The groom is the son of your father's partner. I think it is nice that they even thought of inviting his father's partner. I'm not sure what business they are in or how close your families are. I think if your parents opt not to attend the wedding, they should send an appropriate gift, not a cheap gift. This gift is a reflection of a professional relationship. Case in point, my sister invited all of my mother's law firm partners to her wedding because that is what our mother wanted. Most attended, but the few who did not sent beautiful gifts like crystal from the registry. |
Sounds more like a Save The Date... which I get these days and they range from ultra slick "pre" invitations, to an informal notecard.

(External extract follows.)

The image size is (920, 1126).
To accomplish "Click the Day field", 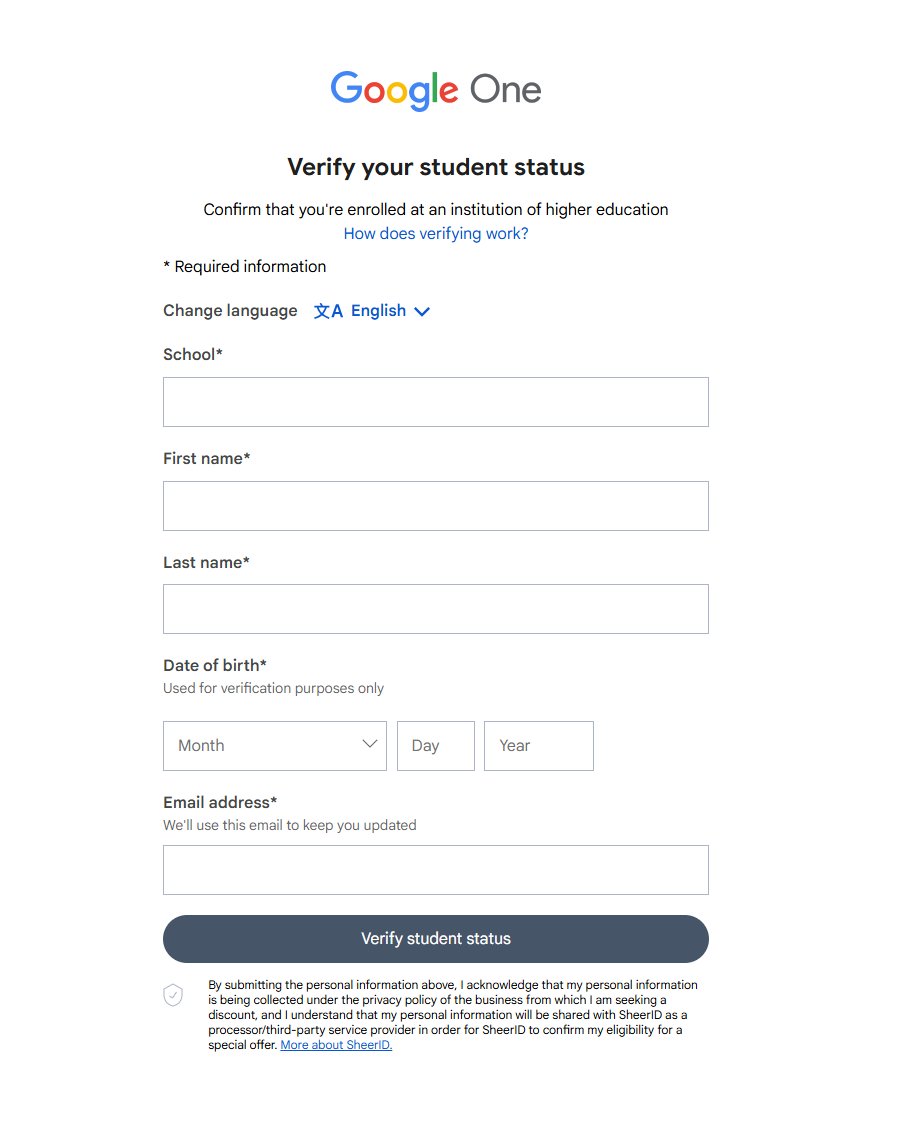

Want to hear tacky? I have a distant relative getting married. My mom lives in the same state as the relative and received a shower invitation. At the bottom, the bride's mom wrote: Dear ADPiUCF-Mom, We know you probably can't make it. Please don't feel obligated to come or send a gift." Now THAT is tacky. |
My SO and I were discussing what to do about invitations. There are some people that we need to invite, but we know for whatever reason may not come (distance, illness, children, etc). Since we're not having a destination wedding, we were discussing putting a "bride and groom are registered at XYZ, but would appreciate donations to X foundation in their name as well." We figured that the donation idea would save a lot of people a lot of time...no shopping, no shipping, they can just fire up the computer and donate through the net or write a check. It's also not a "what will we get them, is this too much from us, is this enough?" problem...they donate what they want and that's that. If you know a particular foundation this couple is partial to, that's what I'd do. I'd make a donation (in appropriate size) in their name and send them a card explaining.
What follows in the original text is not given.